* _TEXTE_
Denis Lambert : Les musulmans constituent – officiellement – moins de 2 % de la population, ce qui atteint tout de même près de 25 millions ! Mais cet ensemble est divisé en deux catégories principales très distinctes :

  • Les Chinois de race Han, établis dans la partie orientale des Routes de la Soie, islamisés au contact des commerçants arabes, non par force mais par l’exemple de vies exemplaires (qu’on se rappelle  Kipling qui dans « Kim » conseille d’aller chez le commerçant musulman car il est plus honnête !). Il s’agit d’un islam généralement modéré, très sinisé – les Huis sont sino-phones, le pourcentage d’arabisants est dérisoire - et bien implanté. Ces Chinois musulmans constituent légalement une des minorités nationales, celle des Huis, dont la distinction d’avec les Hans sert principalement à permettre au gouvernement d’afficher son respect des minorités.
  • Les habitants de la partie d’Asie centrale qui se situe en Chine. Il s’agit surtout de ce qui était appelé le Turkestan oriental et qui constitue la région autonome du Xinjiang. La population autochtone est (principalement) ouïghoure et constitue une autre minorité nationale. Elle a été islamisée par la force, lors d’invasions successives, ce qui inspire rarement une mentalité de tolérance. Or cette région se trouve être un foyer d’immigration interne en raison de ses richesses naturelles : beaucoup de Ouïghours considèrent qu’ils sont envahis par des Hans qui menacent de devenir globalement majoritaires (ce qu’ils sont déjà au niveau local en de nombreux endroits, car les deux collectivités ne se mélangent pas).

En Chine, les minorités nationales sont nombreuses (56 reconnues officiellement) mais leurs effectifs sont faibles, sauf  les 18 millions de Zhuangs du Guangxi, les 7,5 millions de Ouïghours, les Mongols (1,4 million) et les Tibétains. Les premiers ne semblent pas se plaindre de leur sort alors qu’ils sont les héritiers de royaumes qui s’étendaient jusqu’au nord du Viêt-Nam, et les Mongols sont maintenant minoritaires sur leurs terres ancestrales. Les Tibétains, même en ne comptant que ceux du Xizang (la région autonome) sans compter ceux du Sichuan, du Gansu et du Qinghai, redoutent d’être à leur tour dépassés par l’immigration han (le gouvernement tibétain en exil annonce que la population tibétaine au Xizang a décru de 6,3 millions en 1959 à 5,4 millions actuellement. L’ensemble des territoires que pourraient revendiquer ces quatre minorités est immense, riche en minerais et en hydrocarbures, mais aussi essentiel du point de vue géostratégique par le nombre de pays frontaliers et les possibilités de transferts énergétiques. Il importe donc à la Chine d’apaiser les revendications locales en apportant richesses et emplois. C’est le sens de la réorientation des efforts d’investissements étatiques vers l’ouest du pays. C’est en particulier l’une des motivations de la volonté de remettre en valeur les Routes (terrestres) de la Soie.

* _DONNÉES SOURCES_
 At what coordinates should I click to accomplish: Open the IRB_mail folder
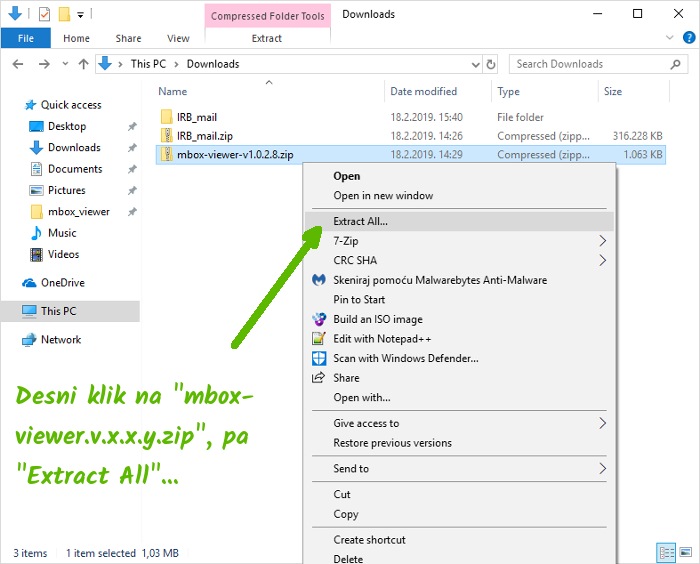[196, 117]
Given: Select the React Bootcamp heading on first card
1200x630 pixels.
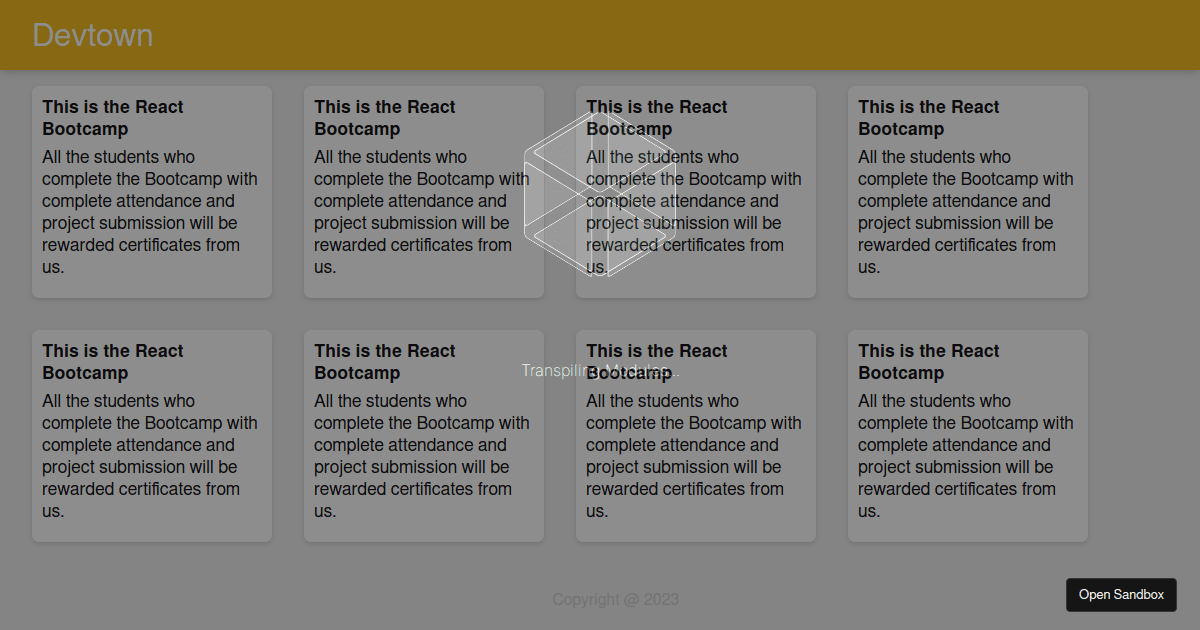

* _CONSIGNES_
**A.** Reproduisez fidèlement le passage du texte sur les minorités de Chine qui va de « Denis Lambert : Les » à « respect des minorités. ».
**B.** Rédigez la suite du texte sur les minorités de Chine en partant de sa dernière phrase.

* _RÉPONSES PAR CONSIGNE_
**A.**
Denis Lambert : Les musulmans constituent – officiellement – moins de 2 % de la population, ce qui atteint tout de même près de 25 millions ! Mais cet ensemble est divisé en deux catégories principales très distinctes :

  • Les Chinois de race Han, établis dans la partie orientale des Routes de la Soie, islamisés au contact des commerçants arabes, non par force mais par l’exemple de vies exemplaires (qu’on se rappelle  Kipling qui dans « Kim » conseille d’aller chez le commerçant musulman car il est plus honnête !). Il s’agit d’un islam généralement modéré, très sinisé – les Huis sont sino-phones, le pourcentage d’arabisants est dérisoire - et bien implanté. Ces Chinois musulmans constituent légalement une des minorités nationales, celle des Huis, dont la distinction d’avec les Hans sert principalement à permettre au gouvernement d’afficher son respect des minorités.

**B.**
Y a-t-il un islamisme chinois ? Et si oui, que représente-t-il et comment se caractérise-t-il ? 

Il est difficile de séparer l’islam de l’islamisme, qui est intrinsèquement contenu dans le Coran. Pourtant, l’islam traditionnel des Huis n’était ni conquérant ni prosélyte. La volonté d’intégration pouvait se lire sur les murs des mosquées, ou des motifs traditionnels chinois se mêlent aux arabesques et où les idéogrammes remplacent souvent les caractères arabes.

Au contraire, les Ouïghours constituent une population turcophone dont la langue fait partie de la famille turco-altaïque. Une écriture indépendante existait avant l’an mil, mais elle a été remplacée par l’écriture arabe, ce qui ouvre une voie de pénétration à la propagande extrémiste du wahhabisme.  Pourtant le Xinjiang a été autrefois ouvert à d’autres religions, le bouddhisme et même le christianisme (nestorien). 

 L'organisation Etat islamique attire-t-elle à elle beaucoup de Chinois ? Cette propagande a-t-elle des chances de trouver un écho favorable dans la population musulmane de Chine ?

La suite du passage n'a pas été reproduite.